A simple example of fitting a data set with a linear epistasis model.
# Import epistasis model
from epistasis.models import EpistasisLinearRegression
# Read data from file and estimate epistasis
model = EpistasisLinearRegression.from_json("dataset.json", order=3)
model.fit()
# Estimate the uncertainty in epistatic coefficients
model.bootstrap_fit()
If analyzing a nonlinear genotype-phenotype map, use NonlinearEpistasisModel
(nonlinear least squares regression) to estimate nonlinearity in map:
# Import the nonlinear epistasis model
from epistasis.models import NonlinearEpistasisRegression
# Define a nonlinear function to fit the genotype-phenotype map.

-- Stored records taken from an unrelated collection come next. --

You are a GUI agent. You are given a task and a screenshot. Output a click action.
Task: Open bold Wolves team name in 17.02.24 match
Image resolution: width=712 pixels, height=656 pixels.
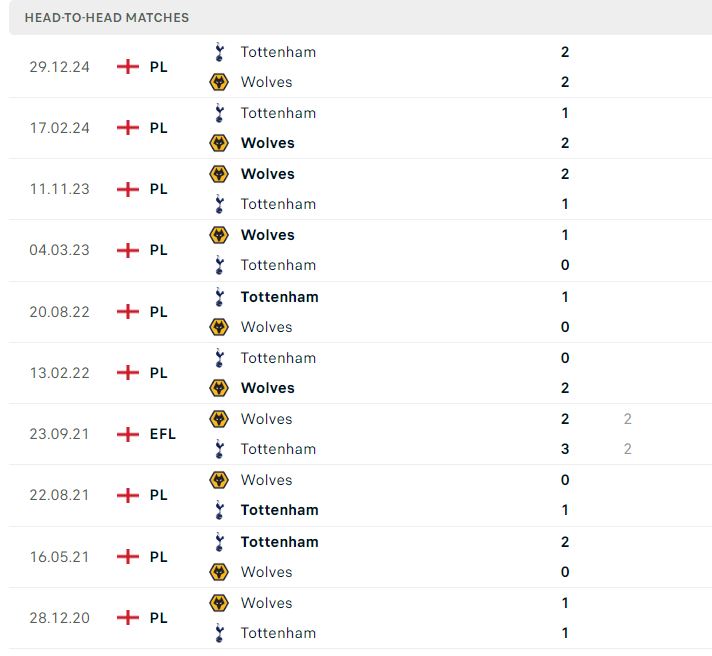click(x=268, y=143)
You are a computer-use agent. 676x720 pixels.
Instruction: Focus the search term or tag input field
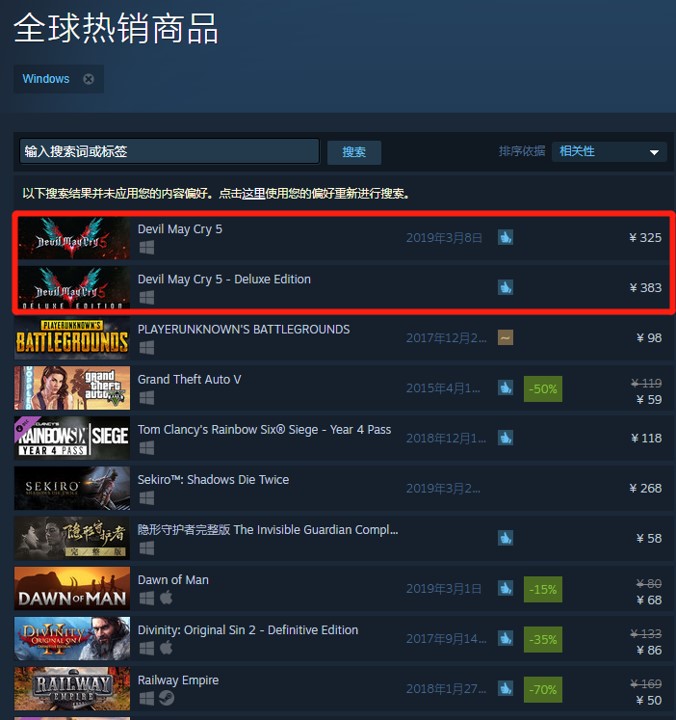(x=169, y=151)
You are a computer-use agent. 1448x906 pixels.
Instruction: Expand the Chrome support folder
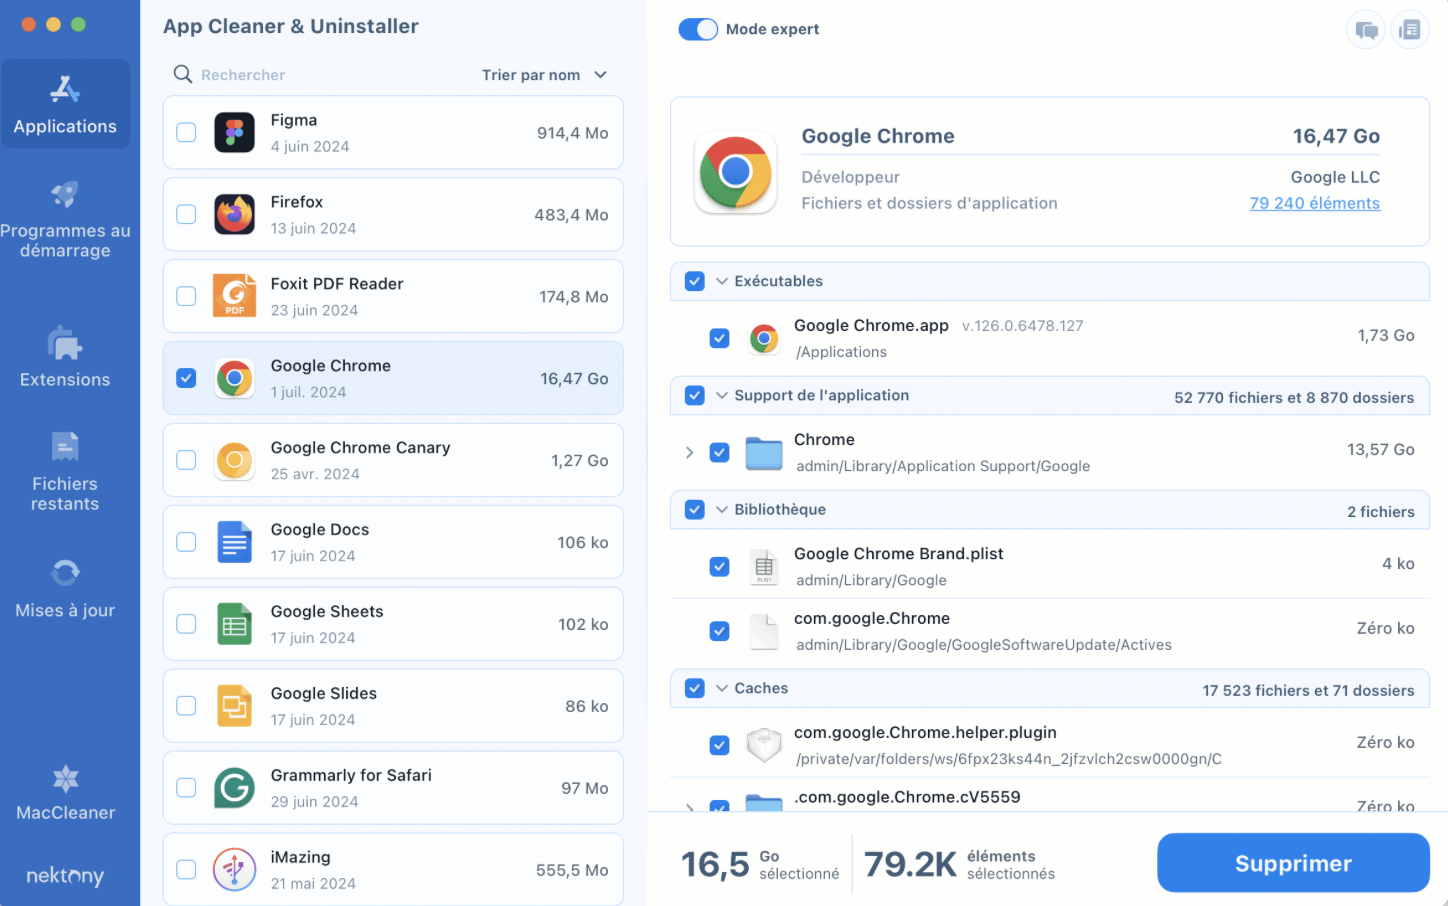tap(689, 452)
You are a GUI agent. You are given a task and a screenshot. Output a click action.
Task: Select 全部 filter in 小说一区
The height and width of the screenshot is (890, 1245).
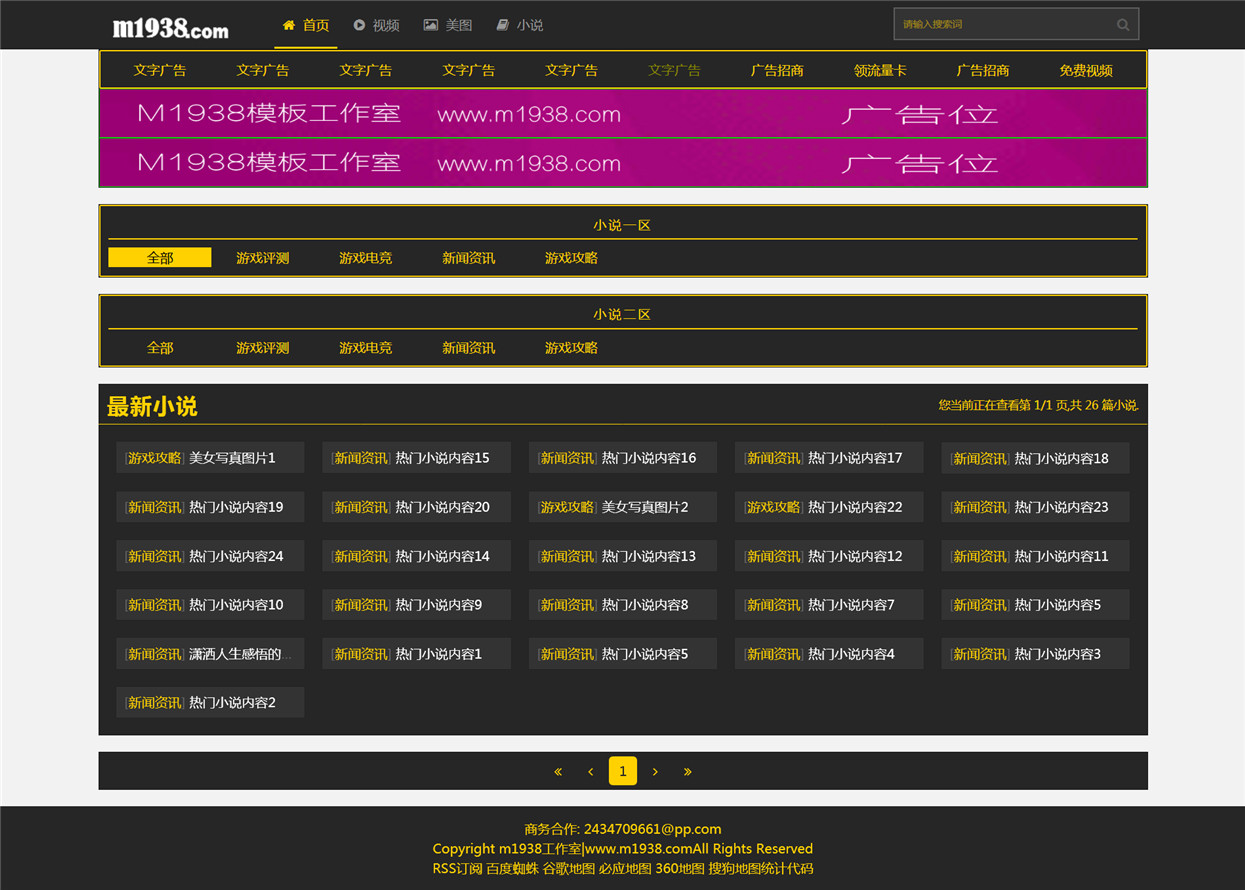160,258
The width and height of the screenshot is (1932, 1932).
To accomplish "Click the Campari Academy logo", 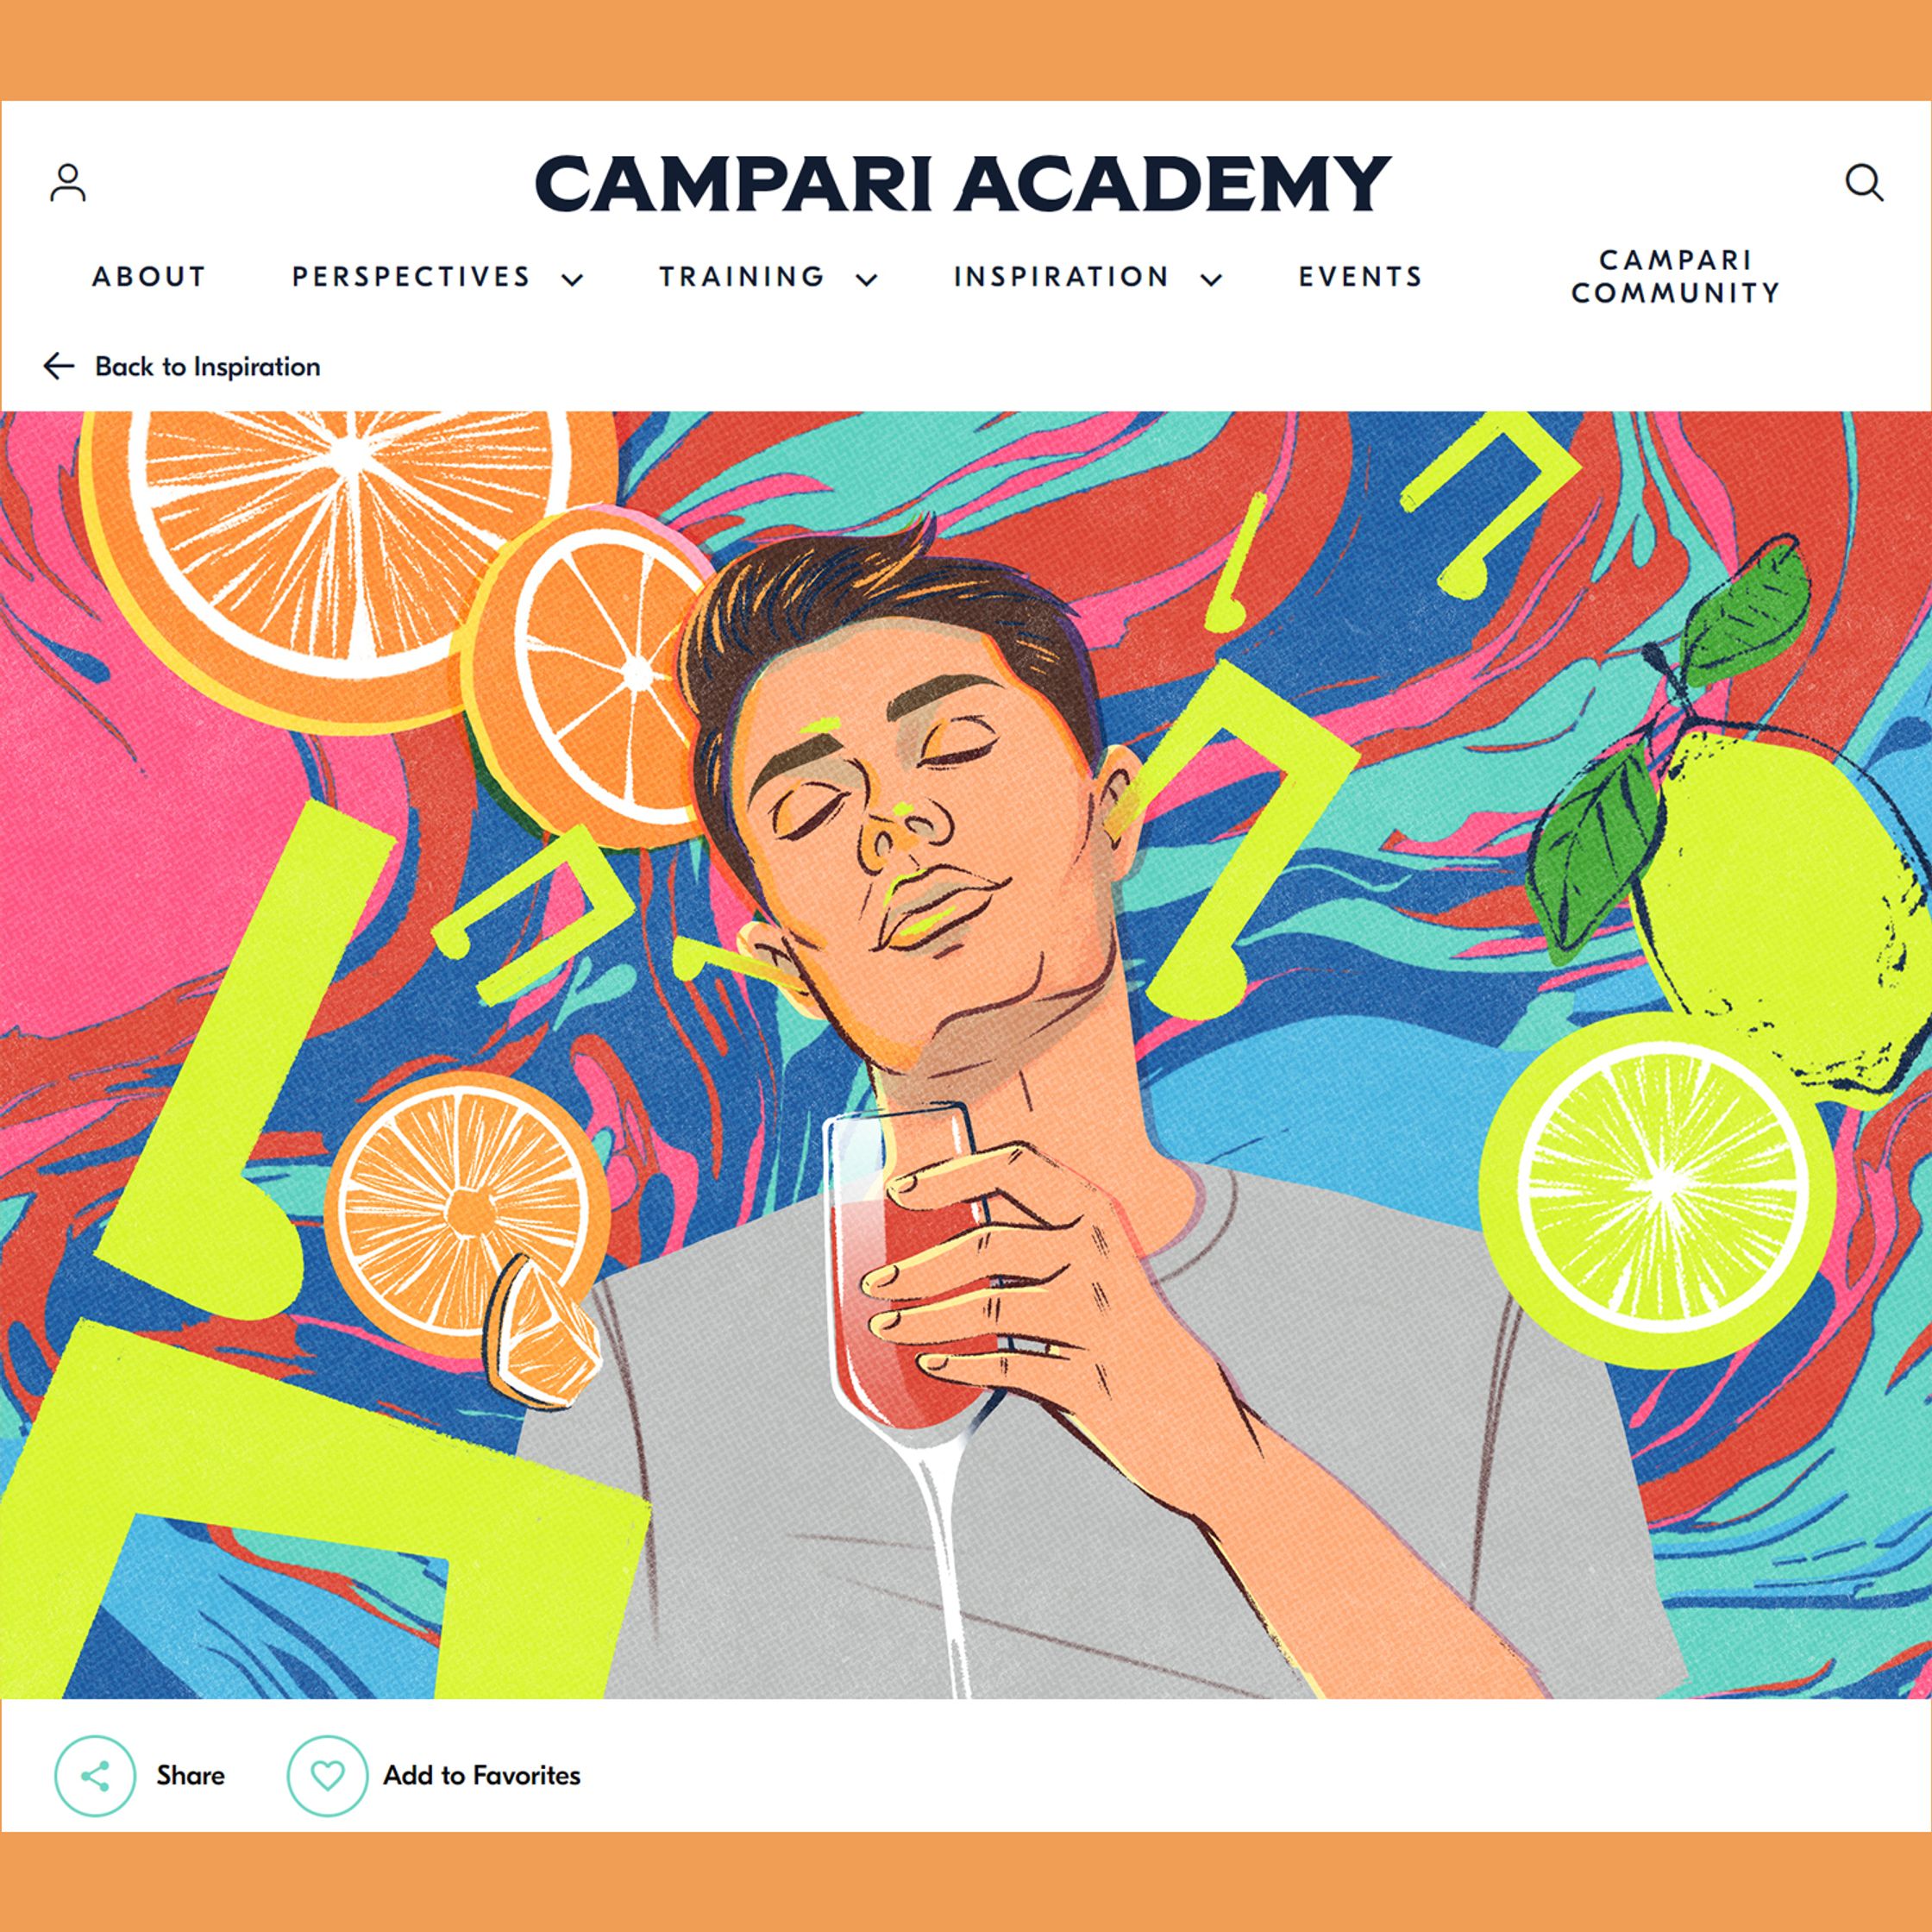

def boxcox(x, lmbda, lmbda2):
"""Fit with a box-cox function to estimate nonlinearity."""
return ((x-lmbda2)**lmbda - 1 )/lmbda
def reverse_boxcox(y, lmbda, lmbda2):
"inverse of the boxcox function."
return (lmbda*y + 1) ** (1/lmbda) + lmbda2
# Read data from file and estimate nonlinearity in dataset.
model = EpistasisNonlinearRegression.from_json("dataset.json",
function=boxbox,
reverse=reverse_boxcox,
order=1,
)
# Give initial guesses for parameters to aid in convergence (not required).
model.fit(lmbda=1, lmbda2=1)
The nonlinear fit also includes Jupyter Notebook widgets to make nonlinear fitting easier.
model.fit_widget(lmbda=(-2,2,.1), lmbda2=(-2,2,.1))
More demos are available as binder notebooks.
To install, clone these repo and run:
python setup.py install
or, if you'd like to soft install for development:
python setup.py develop
This package is still really hacked together. I plan to include examples and clean up some of the plotting/network managing very soon.
Works in Python 2.7+ and Python 3+
Documentation and API reference can be viewed here.
- gpmap: Module for constructing powerful genotype-phenotype map python data-structures.
- Scikit-learn: Simple to use machine-learning algorithms
- Numpy: Python's array manipulation packaged
- Scipy: Efficient scientific array manipulations and fitting.
- matplotlib: Python plotting API.
- ipython: interactive python kernel.
- jupyter notebook: interactive notebook application for running python kernels interactively.
- ipywidgets: interactive widgets in python.
If you use this API for research, please cite this paper.